Set exercise 1 - In the rows below, transcribe the lines running from the line with "Open YouTube app" up to and including the line with "Action: pyautogui.click(x=30, y=187)".

Given text -
====
May 10, 2017

Get an education, not the Confederate myth


Confederate monument in Lancaster Court House, Virginia, from Gerald L. Cooper’s book, 
"On Scholarship – From An Empty Room at Princeton.” —Photo by author. 

As I was growing up in a simple house in the tiny town of Lancaster Court House, Virginia, from 1935 to 1950, I could not avoid a daily viewing of the Confederate monument across the road, a veritable landmark beside Virginia route 3. The monument stood tall in the midst of an iron-fenced enclosure, about forty yards west of my home, just across state-designated “Historyland Highway,” which links the Northern Neck’s historic sites — King Carter’s Christ Church, George Washington’s Wakefield and the Lees’ Stratford Hall — to Richmond, Fredericksburg, Alexandria and Washington.

In my pre-teen years, I did not spend my time contemplating that marble obelisk, but I knew it was there, looming as a great gray eminence even in bright sunshine. Eventually I gained an understanding of what it stood for, with the help of my schoolteacher mother. She also gave me an idea of what it didn’t represent—at least in our household. She had a friend over in Corrotoman who would genuflect before the monument, and any time she encountered a portrait of Robert E. Lee. (Corrotoman is also a peninsula derived from that river, which was named for the local Native American tribe; “cor-ro-toe'-man.")

“My dad’s from Neola, Iowa,” I used to say, when budding southern patriots at elementary school got me into a corner, defending their Confederate cause. My dad had died by the time I was ten, of a heart attack in 1945, so I had to find new ways to defend myself. That too was an early opportunity to be different.
====
Items from a data source
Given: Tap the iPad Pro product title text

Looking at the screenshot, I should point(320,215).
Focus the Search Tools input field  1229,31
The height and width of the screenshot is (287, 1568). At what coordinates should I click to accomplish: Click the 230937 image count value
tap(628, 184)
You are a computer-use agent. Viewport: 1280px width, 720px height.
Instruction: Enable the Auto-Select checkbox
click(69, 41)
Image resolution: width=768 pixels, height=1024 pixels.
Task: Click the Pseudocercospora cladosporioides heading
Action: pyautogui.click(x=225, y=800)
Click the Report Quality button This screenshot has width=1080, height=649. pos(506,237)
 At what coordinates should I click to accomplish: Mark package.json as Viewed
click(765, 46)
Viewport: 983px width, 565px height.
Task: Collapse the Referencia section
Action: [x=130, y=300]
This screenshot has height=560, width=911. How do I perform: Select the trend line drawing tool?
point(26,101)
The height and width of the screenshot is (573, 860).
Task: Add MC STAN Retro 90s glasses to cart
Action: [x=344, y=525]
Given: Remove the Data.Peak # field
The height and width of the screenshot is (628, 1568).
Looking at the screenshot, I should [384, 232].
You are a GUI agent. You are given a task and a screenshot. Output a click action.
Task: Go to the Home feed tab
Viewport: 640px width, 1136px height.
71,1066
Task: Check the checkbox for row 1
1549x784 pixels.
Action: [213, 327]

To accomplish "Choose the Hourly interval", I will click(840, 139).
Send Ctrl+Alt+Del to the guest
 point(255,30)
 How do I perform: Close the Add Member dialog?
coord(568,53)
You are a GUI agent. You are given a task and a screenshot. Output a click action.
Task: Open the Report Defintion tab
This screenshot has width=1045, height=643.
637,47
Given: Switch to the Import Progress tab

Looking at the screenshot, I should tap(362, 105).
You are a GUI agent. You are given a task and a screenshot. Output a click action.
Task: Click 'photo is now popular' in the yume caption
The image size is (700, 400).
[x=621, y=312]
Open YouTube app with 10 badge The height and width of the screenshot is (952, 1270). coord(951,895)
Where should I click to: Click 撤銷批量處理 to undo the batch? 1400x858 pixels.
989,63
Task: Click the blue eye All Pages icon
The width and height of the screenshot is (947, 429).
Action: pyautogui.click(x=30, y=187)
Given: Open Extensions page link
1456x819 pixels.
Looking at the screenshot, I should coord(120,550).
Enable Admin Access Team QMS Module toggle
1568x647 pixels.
====
Set exercise 2 - From the Confederate monument essay above, restate word for word the passage from "Confederate monument in" up to and including "Alexandria and Washington.".

Exercise output 1 -
Open YouTube app with 10 badge The height and width of the screenshot is (952, 1270). coord(951,895)
Where should I click to: Click 撤銷批量處理 to undo the batch? 1400x858 pixels.
989,63
Task: Click the blue eye All Pages icon
The width and height of the screenshot is (947, 429).
Action: pyautogui.click(x=30, y=187)

Exercise output 2 -
Confederate monument in Lancaster Court House, Virginia, from Gerald L. Cooper’s book, 
"On Scholarship – From An Empty Room at Princeton.” —Photo by author. 

As I was growing up in a simple house in the tiny town of Lancaster Court House, Virginia, from 1935 to 1950, I could not avoid a daily viewing of the Confederate monument across the road, a veritable landmark beside Virginia route 3. The monument stood tall in the midst of an iron-fenced enclosure, about forty yards west of my home, just across state-designated “Historyland Highway,” which links the Northern Neck’s historic sites — King Carter’s Christ Church, George Washington’s Wakefield and the Lees’ Stratford Hall — to Richmond, Fredericksburg, Alexandria and Washington.